Forest Bathing can help Manage Stress and improve Wellness
A 500 word proposal outline for forest bathing programs to be held at public health centres.
Context and Wellness Intervention
Forest Bathing can help manage stress and improve wellness and wellbeing. Stress is a world-wide phenomenon, and the Australian Institute of Health and Welfare (AIHW) ‘Stress and Trauma Snapshot’, reports that approximately 13% or 2.4 Million Australians aged over 18 reported high levels of psychological stress between 2016-2018. Of the 2.4 million people who reported stress, 15 % were women, and 11% were men.

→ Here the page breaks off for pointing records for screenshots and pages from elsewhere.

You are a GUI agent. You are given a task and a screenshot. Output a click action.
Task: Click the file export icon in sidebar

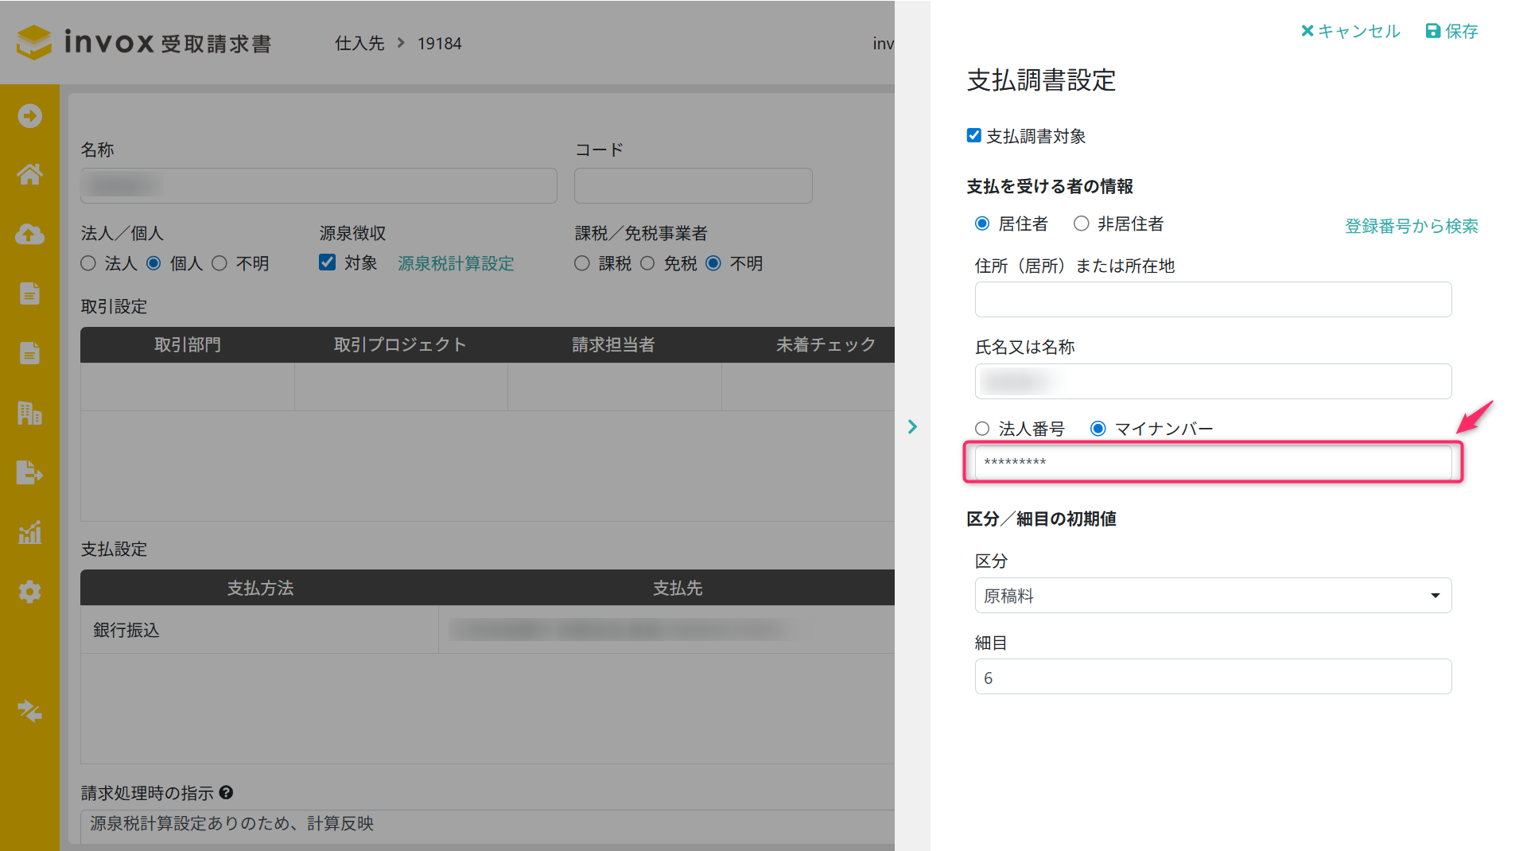[x=29, y=473]
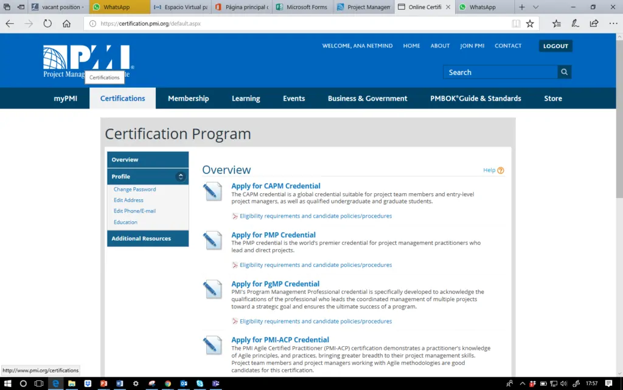The height and width of the screenshot is (390, 623).
Task: Open the Apply for PMP Credential link
Action: pyautogui.click(x=273, y=235)
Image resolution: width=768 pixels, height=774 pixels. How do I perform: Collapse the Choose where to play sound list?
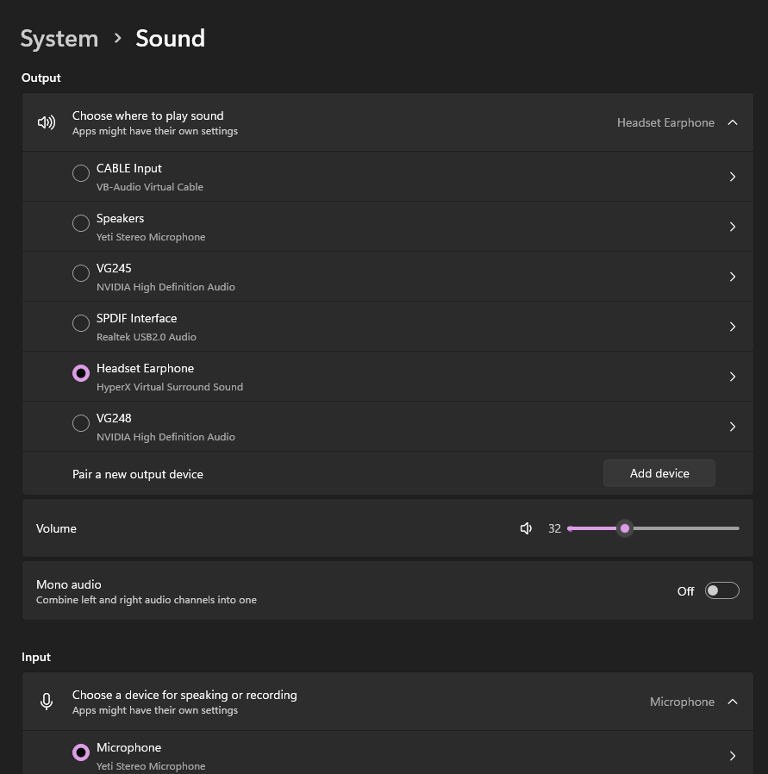[x=732, y=122]
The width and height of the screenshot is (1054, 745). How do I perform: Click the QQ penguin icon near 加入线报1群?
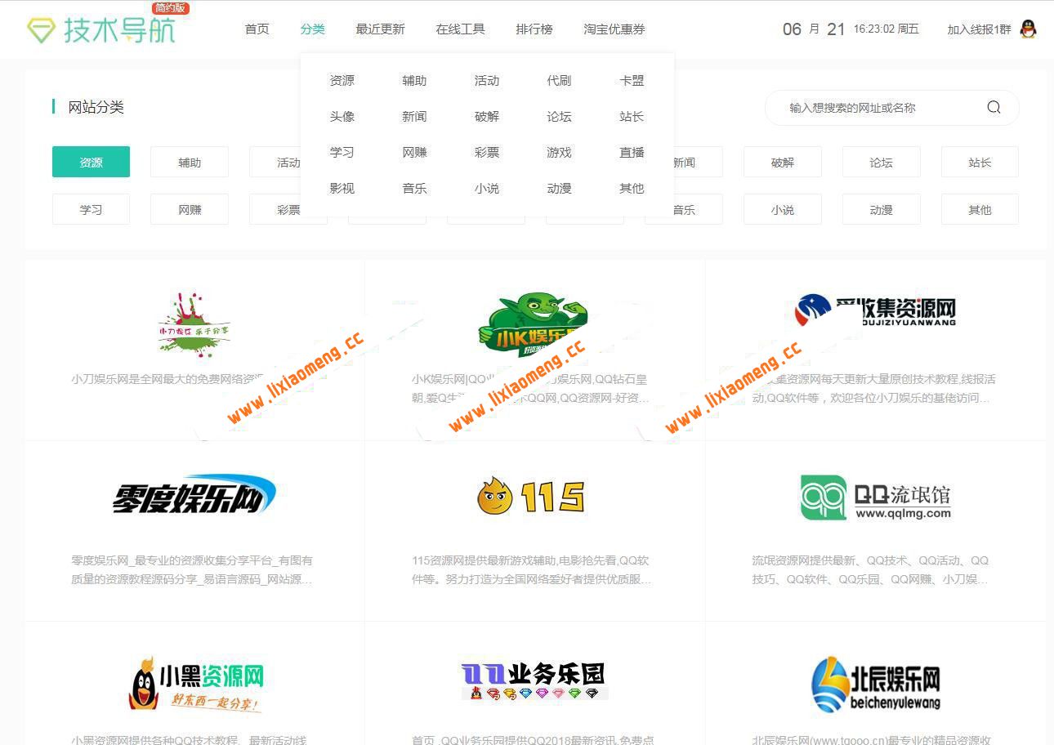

The numbers may be higher as stress may be underreported due to a multitude of trauma, lifestyle, and health factors that are interlinked (McEwan & Stellar, 1993). Stress can create a fight or flight response, causing neurologic and endocrinologic changes in the body which may lead to ill health, including increased risks for heart disease, lowered immunity, some cancers, diabetes, poor healing, digestive disorders, depression, anxiety, and other illnesses (AIHW, 2020). Good management of stress can address public health issues ‘upstream’ to reduce illness and improve wellness and wellbeing (Byeongsang, et al 2017).
Evidence of Effectiveness
Forest bathing increases relaxation and parasympathetic nervous activity, and decreases sympathetic nervous activity, thereby effectively reducing stress (Furuyashiki, et al 2019). Other benefits include: lowering of blood pressure (Ka-Yin Yau & Yuen Loke, 2020), lowering of cortisol levels (Kobayashi, et al., 2017), improved immune function, reduced pain levels (Jin-Whoo, et al., 2016., Peterfalvi, et al., 2021.,Youngran, et al 2021), and alleviating depression and anxiety (Byeongsang, et al., 2017., Furuyashiki, et al., 2019., Hansen, et al., 2021., Jin-Gun & Won-Sop, 2021; Mi-Jung, et al., 2022). Furthermore, in a meta-analysis of various studies (including those utilising the POMS scale survey), researchers reported the overall positive effects of forest bathing on Mental Health (Mi-Jung et al 2022).
Intervention Design and Implementation
A 12-Week Forest Bathing Program can be organised from Health Centres. Staff can utilise the following wellness tools to measure the client’s progress over time: The “Wellness Wheel” (University of New Hampshire, 2020), The “Holmes Rahe Stress Scale” (The American Institute of Stress, 2021), “The Perceived Stress Scale” (EAP, 1983), and the Profile of Mood States Survey” (Boyle et al, 2015). Additionally, the SPECIES model which stands for the Social, Physical, Emotional, Career, Intellectual, Environmental, and Spiritual domains of Wellness can be utilised for further client engagement and feedback (University of Wisconsin, 2022). Additional medical diagnostics may be carried out if required.
Excursions to Kunanyi / Mt Wellington, can be held each Saturday. Thirty minutes prior to departure participants can meet for a cuppa and fill in the Holmes Rahe Stress Scale, the Perceived Stress Scale, and the POMS survey in a relaxed space. Staff can be available to assist with filling in forms if required. After forest bathing, participants can again share a cuppa and give written personal feedback on their experience using the SPECIES framework – not all areas will apply, however participants may choose the areas they wish to comment on. Participants will need to set aside 3 hours – 1.5 hours social and travel time included, and 1.5 hours for Forest Bathing. It is expected that people’s lived experiences and perceptions of stress, wellness and wellbeing will be improved over 12 weeks from participating in a supportive group setting. At the end of the program staff can collate the information they have received to evaluate the wellness outcomes of forest bathing for their clients, who may also wish to continue with their wellness goals at the centre, and at home at the conclusion of the program.
References
Australian Institute of Health and Welfare. (2020). Stress and Trauma. Australian Government., Determinants of Health.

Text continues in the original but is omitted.